14 August 2002 – UK nuclear power producer British Energy plc saw its share price lose a third of its value yesterday after it said that it was cutting forecasts for power production due to unplanned outages.
The company said in a statement it expected generation from its nuclear plants for the year 2002/03 to be about 63 TWh, compared to the 67.5 TWh originally expected. The loss of production would be partly off set by business interruption insurance cover.
British Energy was forced to shut down production at its operating unit at its Torness power plant in Scotland yesterday after vibration was discovered in the nuclear plant’s gas circulation units. A similar problem had forced the closure of the other unit in May.
The company said it was investigating its Heysham 2 reactor, which had similar gas circulation units, though it said they were operating safely.
Share in British Energy fell to 63p after announcing the five per cent fall in production. Its UK operation has been supported by profits from North American assets in the last year
Meanwhile, the European Commission is reportedly looking into allegations by British Energy that it is unfairly discriminated against in terms of the rates it pays to local authorities.

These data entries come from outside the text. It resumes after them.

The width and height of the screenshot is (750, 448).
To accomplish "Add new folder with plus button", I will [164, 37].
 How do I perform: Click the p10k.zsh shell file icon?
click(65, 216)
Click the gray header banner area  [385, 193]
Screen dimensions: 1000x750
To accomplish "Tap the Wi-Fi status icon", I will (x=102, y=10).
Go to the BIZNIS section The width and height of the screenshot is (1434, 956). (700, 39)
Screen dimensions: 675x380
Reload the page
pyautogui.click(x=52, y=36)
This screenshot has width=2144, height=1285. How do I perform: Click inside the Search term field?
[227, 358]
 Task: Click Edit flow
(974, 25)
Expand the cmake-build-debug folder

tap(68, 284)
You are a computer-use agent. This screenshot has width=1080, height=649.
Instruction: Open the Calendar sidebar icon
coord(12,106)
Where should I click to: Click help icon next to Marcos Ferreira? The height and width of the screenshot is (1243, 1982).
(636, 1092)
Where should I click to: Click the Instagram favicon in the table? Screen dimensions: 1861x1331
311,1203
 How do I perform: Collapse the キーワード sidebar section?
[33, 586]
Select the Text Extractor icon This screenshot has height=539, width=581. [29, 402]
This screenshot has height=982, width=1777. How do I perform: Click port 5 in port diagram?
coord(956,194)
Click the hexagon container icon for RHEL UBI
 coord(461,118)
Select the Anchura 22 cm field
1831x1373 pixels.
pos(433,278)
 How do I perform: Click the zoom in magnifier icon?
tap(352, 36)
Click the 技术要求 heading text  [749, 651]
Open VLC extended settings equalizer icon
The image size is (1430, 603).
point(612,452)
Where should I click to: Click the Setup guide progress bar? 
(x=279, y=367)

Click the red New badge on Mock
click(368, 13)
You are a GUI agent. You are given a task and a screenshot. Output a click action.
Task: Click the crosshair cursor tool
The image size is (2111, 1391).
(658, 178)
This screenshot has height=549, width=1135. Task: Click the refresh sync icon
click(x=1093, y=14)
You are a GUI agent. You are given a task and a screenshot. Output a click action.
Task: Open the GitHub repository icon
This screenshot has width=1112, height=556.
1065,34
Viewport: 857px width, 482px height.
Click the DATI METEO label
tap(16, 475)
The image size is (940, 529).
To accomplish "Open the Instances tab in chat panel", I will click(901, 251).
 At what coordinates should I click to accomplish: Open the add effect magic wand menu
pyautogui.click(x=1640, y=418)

Non-Magnox nuclear generators in the UK pay an extra 47 per cent in rates compared to coal and gas generators. British Energy’s nuclear facilities currently pay some £14 000/MW in rates, compared to £9500 paid by coal stations and CCGTs.
The company could have a case when it is considered that the state owned BNFL only pays £6,000/MW at its nuclear facilities.
British Energy is currently looking at ways that it can improve the profitability of its UK business, which has been suffering since the collapse of the wholesale price. One area British Energy is perusing is gaining exemption for its nuclear output from the Climate Change Levy, something already achieved by power generated from renewable sources and much CHP.